これまでの風潮をまとめると、ユニリーバやロレアルなどのグローバル企業がさっそく方針を打ち出し、ホワイトが優位になると誤解されやすい表現を削除するなどしています。一方で国内大手は、そうでないと説明を行ったり、まだ検討中などと見解が分かれています。これには、化粧品における”美白”というのは日本が発祥というのがあり、(差別する意思などなく)、黄色人種から見た白い肌への憧れ(=欧米人)からできた言葉です。
化粧品以外で身近なところだと、歯がありますが、実際のホワイトニングと化粧品的な歯の美白では大きな差があり、ホワイトニングというのは本当に白くする(かぶせるなど)ことで、美白要素では「歯の本来の白さ」(この白はいわゆる白ではない)という表現を使います。化粧品での美白というのは、消費者の暗黙の了解の中では、これに近いものでしょう。
日本に母体を持っ企業では、こういったことに理解があり、今すぐ取りやめることはしないだろうと思いますが、グローバル企業では、日本含め様々な人種の方に販売しているので、そうせざるを得なかったと思います。また、これにはSDGsが大きく関係していて、ロレアルも最近SDGsへの取り組みも発表したばかりですし、ユニリーバなんかはすでにSDGs先進企業でした。

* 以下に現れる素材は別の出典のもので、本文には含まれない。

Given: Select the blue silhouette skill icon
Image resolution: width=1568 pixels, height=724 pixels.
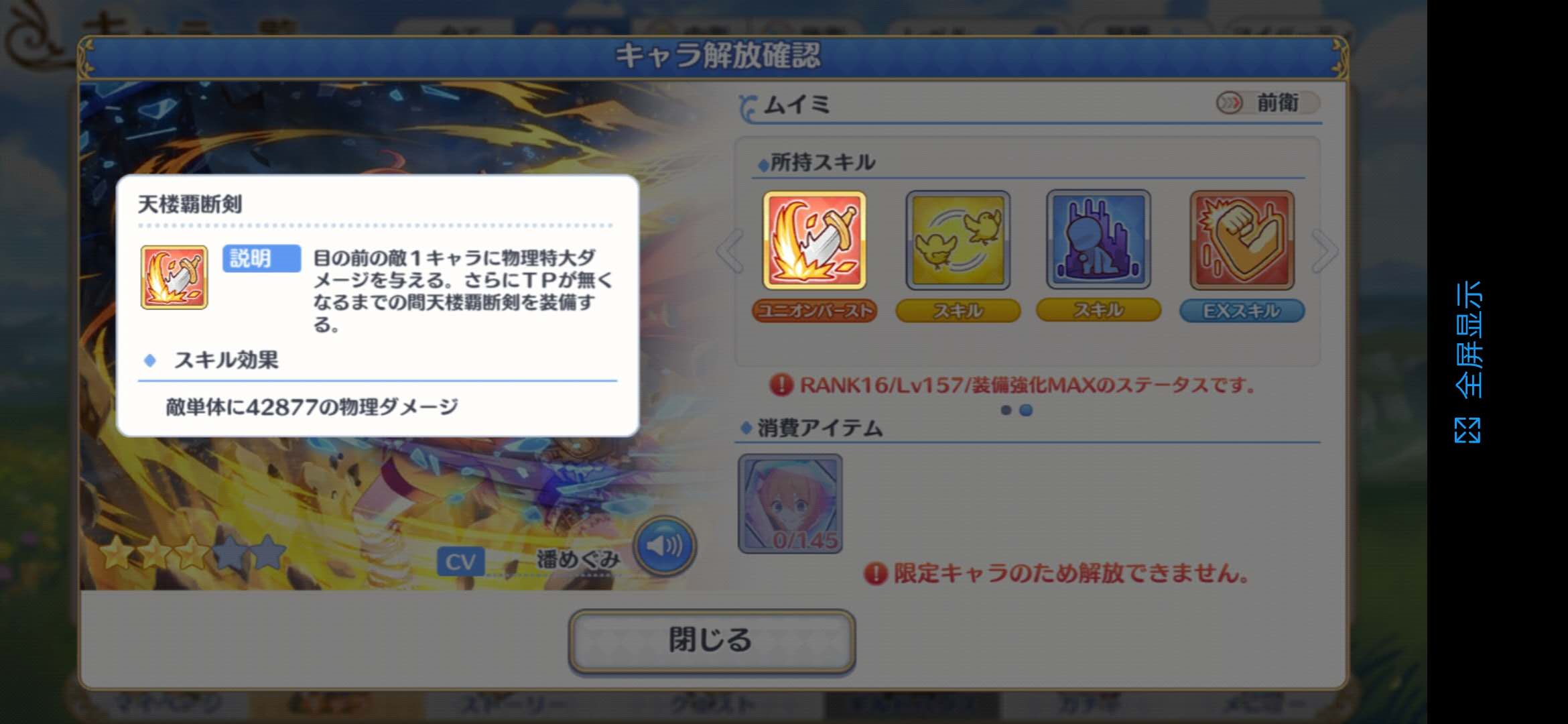Looking at the screenshot, I should 1098,240.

化粧品の美白に関しては、一見”やりすぎ”な面もありますが、投資家から企業理念に反してしまうとも見られてしまうのも危惧して、先行して方針を打ち出したのでしょう。
いい意味で変わっていくとすれば、これまでの”白くする” “白がいい”ではなく、シミを目立たなくする、肌のトーンを上げる(少しグレー?)、くすみをケアするなど、(すべて化粧品に配合されている成分の機能として) 具体的な要素へと変わってくるのかもしれません。ところが、これまで人気の高い、そういった質の良い日本製の美白化粧品が、海外では今後受け入れられなくなる可能性もあり、今後のグローバル情勢を見定める必要がありますね。